During the period ended May 31, 2020, the cannabis technology company saw its revenue increase by 73% over the same quarter a year ago, a 31% sequential increase, largely thanks to its online cannabis store CannMart.com, which generated net revenue of $2.4 million.
Toronto-based Namaste also narrowed its net loss significantly to $4.8 million compared to $8.6 million in the year-ago quarter, which was attributed to CannMart's introduction of new distribution channels, restructuring efforts in 2019, and resulting business improvements in 2020.
READ: Namaste says subsidiary CannMart granted exclusive license by IGNITE to utilize certain brand trademarks on cannabis products
"The introduction of B2B distribution channels by CannMart has made a significant contribution to Namaste's revenue stream and bottom line," Meni Morim, CEO of Namaste said in the results statement.

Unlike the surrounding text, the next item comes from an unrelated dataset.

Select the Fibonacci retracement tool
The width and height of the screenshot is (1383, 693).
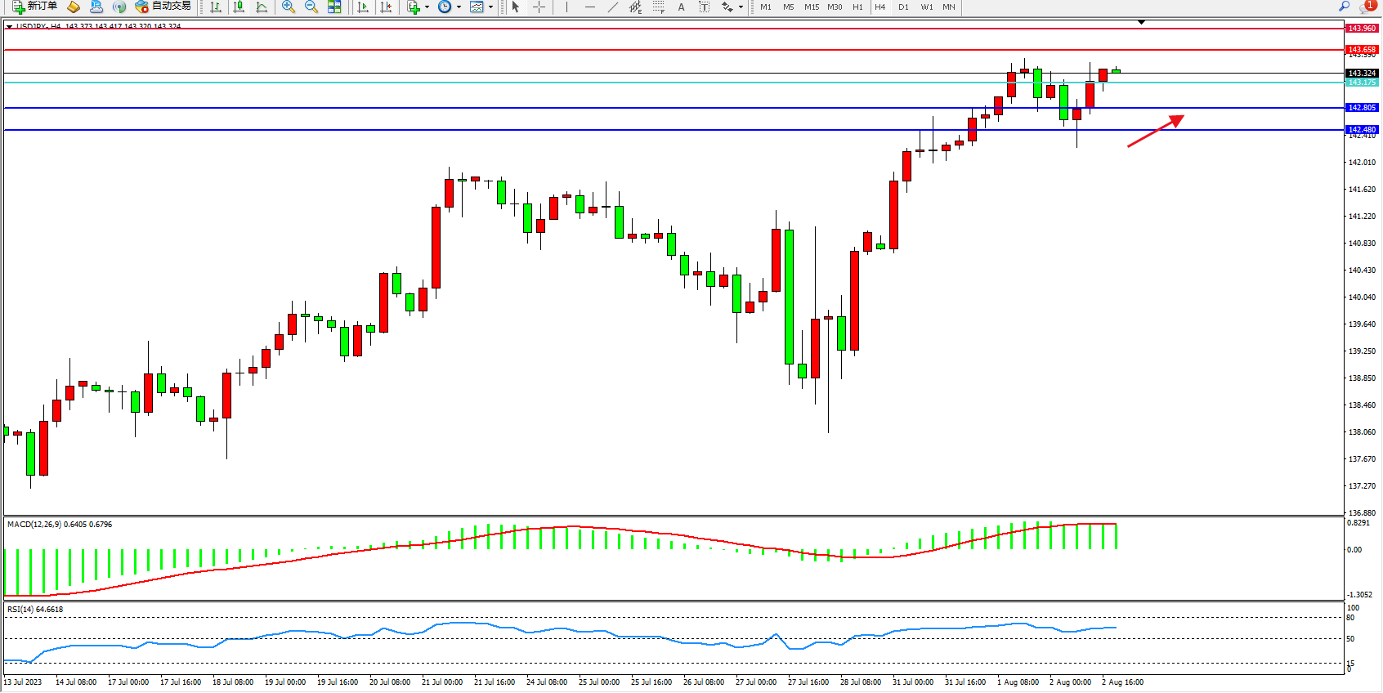pyautogui.click(x=659, y=7)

"For the second consecutive quarter, we have seen considerable revenue growth and have just recorded the highest quarterly revenue for the company to date. As stated in the first quarter, the strategic decisions we made in 2019 and early 2020 are beginning to be reflected in our results.”
CannMart sales strong
CannMart's revenue increased by 82% on a sequential basis from 1Q to 2Q 2020 and over 33% of Namaste's second-quarter 2020 revenue was derived from cannabis and cannabis products compared to under 5% for the same period in 2019.
Nearly half, or 48%, of 2Q net revenue came from Canadian clients compared to 19% from the same period in 2019, a 338% increase in quarter over quarter revenue. Namaste told shareholders that the sharp increase reflected efforts made to focus on growing its market share within the Canadian market.
The company signed a number of agreements with international cannabis brands to expand CannMart’s product catalogue and received approval from both Alberta and Ontario regulators to begin offering Cannabis 2.0 products.
Morim pointed out that the firm’s efforts have resulted in “significant growth” for cannabis and cannabis products sales in Canada, but there is more work ahead for the group, he added. “We have shown that we can grow our revenue and as we expand our product lines, improve operational efficiencies, and increase our gross margins in coming quarters to coincide with revenue growth."